Giornata contro le mutilazioni genitali femminili: «Provocano danni fisici e psicologici»

Maria Cristina Molinaroli, direttore dei consultori familiari Ausl di Piacenza: «Le mutilazioni provocano gravissimi danni alla salute: alcune persone muoiono durante la mutilazione stessa, alcune contraggono infezioni»

Un momento della presentazione

«La pratica delle mutilazioni genitali danneggia l'integrità fisica e psichica della donna che la subisce». Queste le parole di Maria Cristina Molinaroli, direttore dei consultori familiari di Ausl Piacenza. 

Nella mattinata del 3 febbraio è stata presentata l'iniziativa "In dialogo" per la giornata contro le mutilazioni genitali femminili. 

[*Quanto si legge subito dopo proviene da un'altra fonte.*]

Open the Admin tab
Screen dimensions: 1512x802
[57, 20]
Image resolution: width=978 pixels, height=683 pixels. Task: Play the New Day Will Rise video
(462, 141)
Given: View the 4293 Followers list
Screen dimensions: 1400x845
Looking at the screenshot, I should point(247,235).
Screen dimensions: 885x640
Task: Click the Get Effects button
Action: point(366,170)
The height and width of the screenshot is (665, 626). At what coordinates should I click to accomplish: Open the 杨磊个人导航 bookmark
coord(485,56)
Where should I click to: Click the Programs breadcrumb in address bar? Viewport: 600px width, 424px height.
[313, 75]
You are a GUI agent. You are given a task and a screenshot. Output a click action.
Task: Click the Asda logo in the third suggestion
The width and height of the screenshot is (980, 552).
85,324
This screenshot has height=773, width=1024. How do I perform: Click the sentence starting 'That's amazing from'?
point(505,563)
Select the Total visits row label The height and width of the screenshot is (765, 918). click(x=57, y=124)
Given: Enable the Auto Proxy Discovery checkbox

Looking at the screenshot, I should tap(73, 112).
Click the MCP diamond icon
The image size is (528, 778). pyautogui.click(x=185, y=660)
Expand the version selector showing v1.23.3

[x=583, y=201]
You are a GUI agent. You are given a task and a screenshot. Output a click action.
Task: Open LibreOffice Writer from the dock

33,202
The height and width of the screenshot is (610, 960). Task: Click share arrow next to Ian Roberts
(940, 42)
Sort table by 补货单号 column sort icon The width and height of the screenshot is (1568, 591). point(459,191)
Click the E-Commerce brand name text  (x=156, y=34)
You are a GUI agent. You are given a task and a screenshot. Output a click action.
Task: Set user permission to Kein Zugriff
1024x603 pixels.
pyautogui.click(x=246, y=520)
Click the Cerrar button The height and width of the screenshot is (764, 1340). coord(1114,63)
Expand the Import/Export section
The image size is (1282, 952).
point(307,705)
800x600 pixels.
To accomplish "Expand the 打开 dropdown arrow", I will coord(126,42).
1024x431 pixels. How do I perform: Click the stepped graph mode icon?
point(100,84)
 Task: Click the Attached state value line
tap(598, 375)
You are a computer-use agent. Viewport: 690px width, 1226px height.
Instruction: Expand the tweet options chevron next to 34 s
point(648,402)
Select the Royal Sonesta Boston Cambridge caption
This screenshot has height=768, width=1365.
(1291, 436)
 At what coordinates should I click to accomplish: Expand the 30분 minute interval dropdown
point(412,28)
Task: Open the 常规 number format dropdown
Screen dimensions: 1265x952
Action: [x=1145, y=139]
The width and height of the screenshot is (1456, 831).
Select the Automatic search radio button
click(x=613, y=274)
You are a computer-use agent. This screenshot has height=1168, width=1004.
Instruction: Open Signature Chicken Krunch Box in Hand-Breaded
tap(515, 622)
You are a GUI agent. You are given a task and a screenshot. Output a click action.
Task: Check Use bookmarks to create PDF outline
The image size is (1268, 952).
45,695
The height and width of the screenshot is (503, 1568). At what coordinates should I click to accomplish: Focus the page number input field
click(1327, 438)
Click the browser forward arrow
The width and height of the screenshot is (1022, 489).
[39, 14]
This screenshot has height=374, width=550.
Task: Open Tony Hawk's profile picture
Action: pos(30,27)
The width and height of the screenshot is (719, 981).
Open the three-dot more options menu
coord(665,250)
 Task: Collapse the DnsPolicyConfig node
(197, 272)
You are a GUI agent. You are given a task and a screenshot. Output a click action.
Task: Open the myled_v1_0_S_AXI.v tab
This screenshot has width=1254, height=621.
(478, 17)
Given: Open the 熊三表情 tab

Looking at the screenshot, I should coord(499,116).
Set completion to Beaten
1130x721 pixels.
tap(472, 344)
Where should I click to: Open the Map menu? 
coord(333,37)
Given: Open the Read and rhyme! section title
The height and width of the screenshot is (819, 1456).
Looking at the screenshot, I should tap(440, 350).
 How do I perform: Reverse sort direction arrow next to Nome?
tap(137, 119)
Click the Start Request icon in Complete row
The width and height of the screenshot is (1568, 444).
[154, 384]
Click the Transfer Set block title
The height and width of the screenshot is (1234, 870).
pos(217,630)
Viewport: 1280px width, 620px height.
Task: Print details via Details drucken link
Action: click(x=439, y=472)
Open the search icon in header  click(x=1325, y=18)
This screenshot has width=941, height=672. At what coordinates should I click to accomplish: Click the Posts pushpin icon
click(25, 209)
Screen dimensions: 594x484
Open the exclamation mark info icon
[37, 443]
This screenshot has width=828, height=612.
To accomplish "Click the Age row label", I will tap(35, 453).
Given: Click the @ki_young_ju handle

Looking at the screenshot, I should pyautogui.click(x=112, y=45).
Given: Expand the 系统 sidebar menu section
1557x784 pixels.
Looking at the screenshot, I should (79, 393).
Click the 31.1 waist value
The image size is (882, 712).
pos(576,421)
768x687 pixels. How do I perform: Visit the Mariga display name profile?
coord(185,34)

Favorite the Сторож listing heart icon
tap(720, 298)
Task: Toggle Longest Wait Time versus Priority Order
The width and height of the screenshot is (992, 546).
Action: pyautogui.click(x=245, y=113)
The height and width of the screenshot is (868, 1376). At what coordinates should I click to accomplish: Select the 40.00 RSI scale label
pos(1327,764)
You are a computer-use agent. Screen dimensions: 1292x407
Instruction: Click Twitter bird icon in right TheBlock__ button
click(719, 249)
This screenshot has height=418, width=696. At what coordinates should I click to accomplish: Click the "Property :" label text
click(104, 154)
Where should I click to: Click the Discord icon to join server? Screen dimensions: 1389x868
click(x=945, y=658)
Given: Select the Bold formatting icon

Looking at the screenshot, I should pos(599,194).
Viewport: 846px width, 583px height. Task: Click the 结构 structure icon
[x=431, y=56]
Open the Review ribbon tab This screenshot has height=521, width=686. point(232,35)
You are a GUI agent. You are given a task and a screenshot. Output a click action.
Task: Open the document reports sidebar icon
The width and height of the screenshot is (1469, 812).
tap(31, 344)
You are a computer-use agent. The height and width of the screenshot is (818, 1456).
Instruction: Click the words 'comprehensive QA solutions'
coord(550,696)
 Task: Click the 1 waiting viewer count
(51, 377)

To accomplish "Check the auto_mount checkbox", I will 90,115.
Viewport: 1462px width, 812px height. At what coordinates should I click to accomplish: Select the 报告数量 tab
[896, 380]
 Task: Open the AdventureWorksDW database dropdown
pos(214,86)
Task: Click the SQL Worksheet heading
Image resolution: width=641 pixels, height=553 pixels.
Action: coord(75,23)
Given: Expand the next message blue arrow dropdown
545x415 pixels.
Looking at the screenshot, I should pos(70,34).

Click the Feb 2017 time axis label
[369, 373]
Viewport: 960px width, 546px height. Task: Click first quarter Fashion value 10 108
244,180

L'evento consisterà in uno spettacolo teatrale e si terrà sabato 6 febbraio alle 21 al Teatro San Matteo. L'ingresso è libero.  

«Quello delle mutilazioni femminili è una tema che potremmo dire che non ci appartiene - afferma l'assessore Cugini - però in una società che si sta arricchendo multiculturalmente è giusto approfondire e affrontare la questione». 

«Sono ormai cinque anni - spiega l'assessore Giulia Piroli - che il Comune di Piacenza e Ausl stanno lavorando su questo su sollecitazione della commissione delle elette. Questo fenomeno è difficile da riconoscere perché c'è un sistema familiare che spesso nasconde la pratica. In questo momento in cui tutti hanno paura dell'altro, bisogna fare emergere questi temi». 

«Questo argomento - sottolinea Molinaroli - è molto difficile da trattare in quanto è complesso e appartenente ad una cultura che sembra piuttosto lontana. La pratica delle mutilazioni genitali è lesiva dell'integrità fisica e psichica. Subire una mutilazione significa subire l'asportazione degli organi genitali esterni. In altre culture questa pratica viene chiamata in altri modi come per esempio "chiusura". Le mutilazioni provocano gravissimi danni alla salute, alcune persone muoiono durante la mutilazione stessa, alcune contraggono infezioni. Il trauma è poi anche psicologico». 

«Ausl ha seguito le linee guida nazionali per la prevenzione e l'assistenza per le donne che hanno subito la mutilazione genitale - continua Molinaroli - Per prevenire e assistere è importante formare le persone che sono a contatto con chi ha subito queste mutilazioni: abbiamo quindi proposto corsi per il personale sanitario. Quest'anno ci occuperemo della formazione di insegnanti e educatori dei distretti di Levante e di Ponente (il distretto di Piacenza si è già occupato di questo percorso)». 

«Abbiamo pensato - afferma Chiara Castignoli, del coordinamento spazio Belleville - di portare in via Roma una campagna per sensibilizzare le persone sula tematica delle mutilazioni genitali femmili». 

«Ho scelto di fare una lecture performance - afferma Giulia Buvoli, attrice dello spettacolo "In dialogo" - perché penso che sia importante mettere l'arte a servizio dell'informazione. Abbiamo cercato di provocare una reazione nel pubblico mettendo in scena due punti di vista diversi. Ho rielaborato questa tematica attraverso il mio corpo e ho cercato di problematizzare la questione». 

Lo spettacolo è una co-produzione Crisalidi e Giulia Buvoli Performing artist da un'idea di Valentina Pacella. 

Si stima che nel mondo siano tra i 100milioni e i 130milioni le donne che hanno subito una mutilazione mentre le bambine che rischiano di subire questa pratica sono circa dai 2milioni e ai 3milioni.